In response to an opinion piece criticizing Jensen and DGR by local anarcho-primitivist John Zerzan that EW ran online, one Jensen supporter, who did not provide a name, writes that all transwomen are “just shitty, sexist men.”

Jensen and DGR have taken the stance that women-only spaces should not allow the presence of women-identifying trans people. Previous talks by Jensen and other DGR members have met with fierce opposition and protest in Eugene and elsewhere. Jensen positions himself as a victim of free-speech attacks and a supporter of women.

Jensen writes on his DGR blog that, before the event, he was “was forced to hire security from a private local security firm” due to the hostility he was experiencing. Jensen had previously been invited to give a talk through the Western Environmental Law Center during the Public Interest Environmental Law Conference, but WELC withdrew its invitation or, as Jensen prefers to call it, “deplatformed” him.

Williams says the event at Eugene library was completely nonviolent. He says he attended as an ally to those in the community affected by Jensen’s views, and when he arrived he sat down and turned his back to Jensen and began quietly reading. Jensen himself was reading from his previously published material, Williams says.

According to Williams, Jensen did not address the topic of the protest and is “completely unapologetic about thinking trans-people don’t have a right to exist in society.”

Williams says EPD told the protesters the police were there to make sure the speech wasn’t disrupted.

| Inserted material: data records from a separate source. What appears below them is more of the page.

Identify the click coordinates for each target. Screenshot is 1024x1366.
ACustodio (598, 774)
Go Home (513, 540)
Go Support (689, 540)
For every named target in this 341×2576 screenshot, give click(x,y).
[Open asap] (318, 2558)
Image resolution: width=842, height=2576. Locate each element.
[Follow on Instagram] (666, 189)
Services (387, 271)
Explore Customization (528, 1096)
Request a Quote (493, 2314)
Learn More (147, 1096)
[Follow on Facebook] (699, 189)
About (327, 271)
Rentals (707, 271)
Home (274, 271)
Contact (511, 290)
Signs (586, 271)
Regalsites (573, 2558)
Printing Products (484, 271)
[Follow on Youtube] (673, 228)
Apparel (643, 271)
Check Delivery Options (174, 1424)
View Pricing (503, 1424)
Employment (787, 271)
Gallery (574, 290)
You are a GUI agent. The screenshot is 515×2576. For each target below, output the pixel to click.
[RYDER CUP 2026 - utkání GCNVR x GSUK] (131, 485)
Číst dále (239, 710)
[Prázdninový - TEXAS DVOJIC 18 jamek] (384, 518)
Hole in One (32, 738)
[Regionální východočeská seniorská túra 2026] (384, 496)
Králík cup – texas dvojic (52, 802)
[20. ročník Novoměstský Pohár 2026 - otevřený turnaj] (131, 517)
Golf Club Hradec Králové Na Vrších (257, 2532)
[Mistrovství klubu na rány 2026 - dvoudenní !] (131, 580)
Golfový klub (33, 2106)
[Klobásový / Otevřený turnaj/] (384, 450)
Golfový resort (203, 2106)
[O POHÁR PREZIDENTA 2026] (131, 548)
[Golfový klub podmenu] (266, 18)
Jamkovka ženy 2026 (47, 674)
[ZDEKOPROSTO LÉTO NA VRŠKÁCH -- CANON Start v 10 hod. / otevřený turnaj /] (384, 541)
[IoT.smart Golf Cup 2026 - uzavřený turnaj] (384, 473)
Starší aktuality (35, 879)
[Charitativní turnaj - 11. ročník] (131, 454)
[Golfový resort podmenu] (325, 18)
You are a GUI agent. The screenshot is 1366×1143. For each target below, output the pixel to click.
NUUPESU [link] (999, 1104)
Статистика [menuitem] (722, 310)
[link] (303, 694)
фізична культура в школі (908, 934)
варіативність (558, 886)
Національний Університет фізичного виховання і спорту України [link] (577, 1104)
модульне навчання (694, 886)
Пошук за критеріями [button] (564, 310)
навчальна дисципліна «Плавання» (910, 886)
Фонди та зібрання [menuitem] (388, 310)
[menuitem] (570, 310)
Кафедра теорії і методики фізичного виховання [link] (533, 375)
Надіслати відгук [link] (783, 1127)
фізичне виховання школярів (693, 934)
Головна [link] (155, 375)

Jensen says in a statement that “the reactionary left of Eugene did its best to shut down public discourse. They failed miserably.” He says he gave his full talk and it was “livestreamed to thousands of people, to much acclaim.”

Williams says at one point Jensen paused after he finished reading a science fiction story, and during that pause Williams turned to the person next to him and quietly commented on the sci-fi story he himself was reading. At that point Williams says DGR supporters began to yell and point, and he was arrested shortly thereafter.

In its media release EPD says Williams “wished to be arrested, passively resisted and so was accommodated with a citation in lieu of custody for criminal trespass 2.”

Williams says, “I did not go in with the intention of being arrested, and my intention was to sit quietly throughout the whole thing, and when the person paused, I simply made a comment.”

He muses, “It seems like I was arrested for talking about a book in the library.